§ **ABOUT THIS TASK**
Your task is to copy the listing exactly. Drop any pictures from the copy.

§ **RECORDS PROVIDED**
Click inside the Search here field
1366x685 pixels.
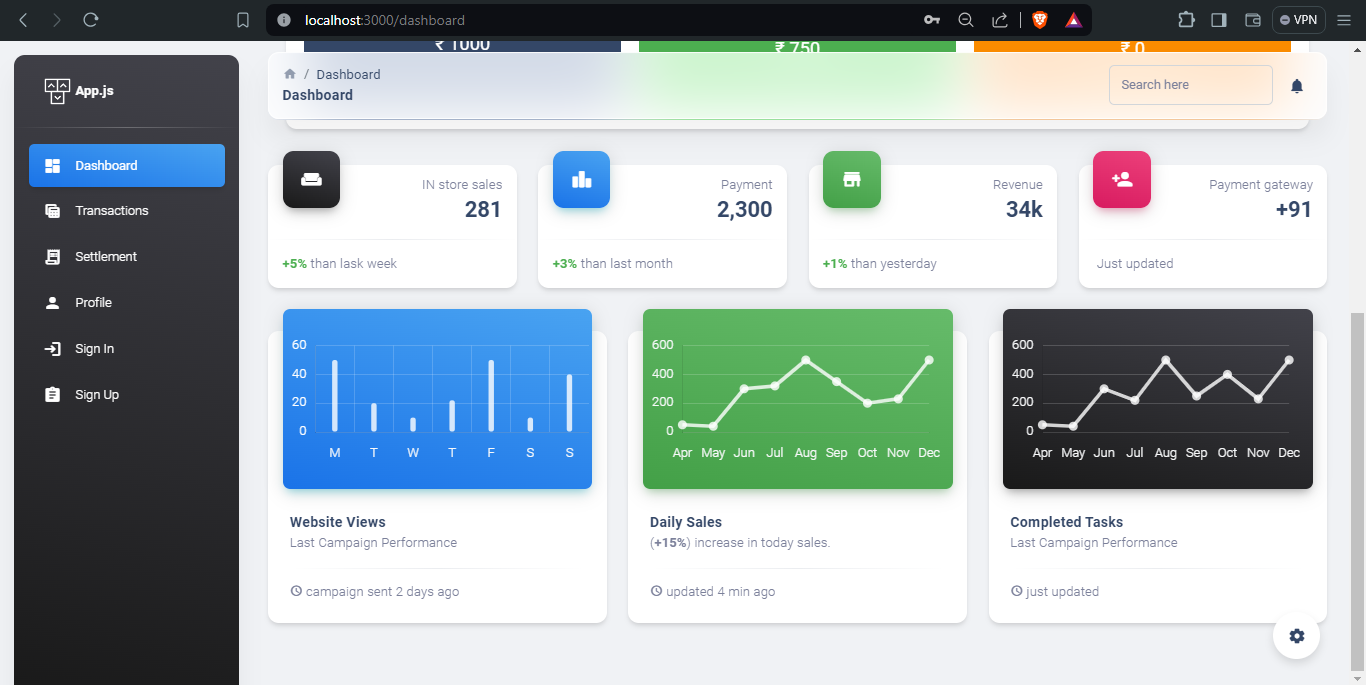point(1190,85)
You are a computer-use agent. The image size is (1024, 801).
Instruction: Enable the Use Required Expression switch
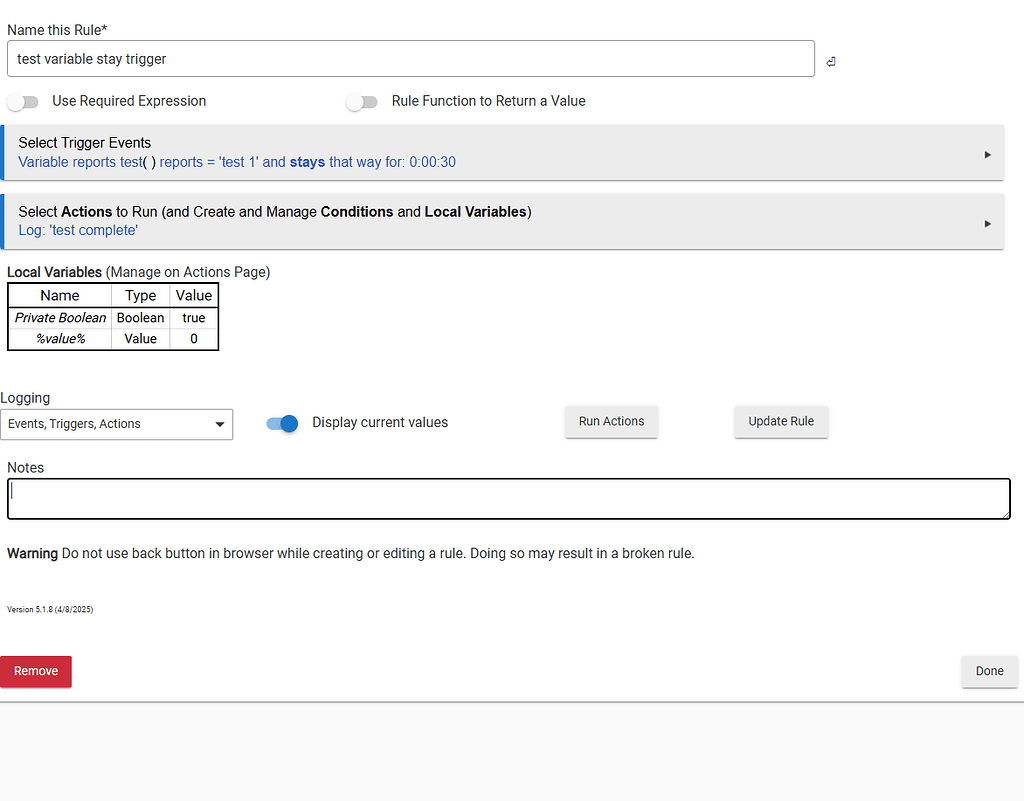23,102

§ **EXPECTED ANSWER**
Click inside the Search here field
1366x685 pixels.
point(1190,85)
You are a computer-use agent. The image size is (1024, 801).
Instruction: Enable the Use Required Expression switch
23,102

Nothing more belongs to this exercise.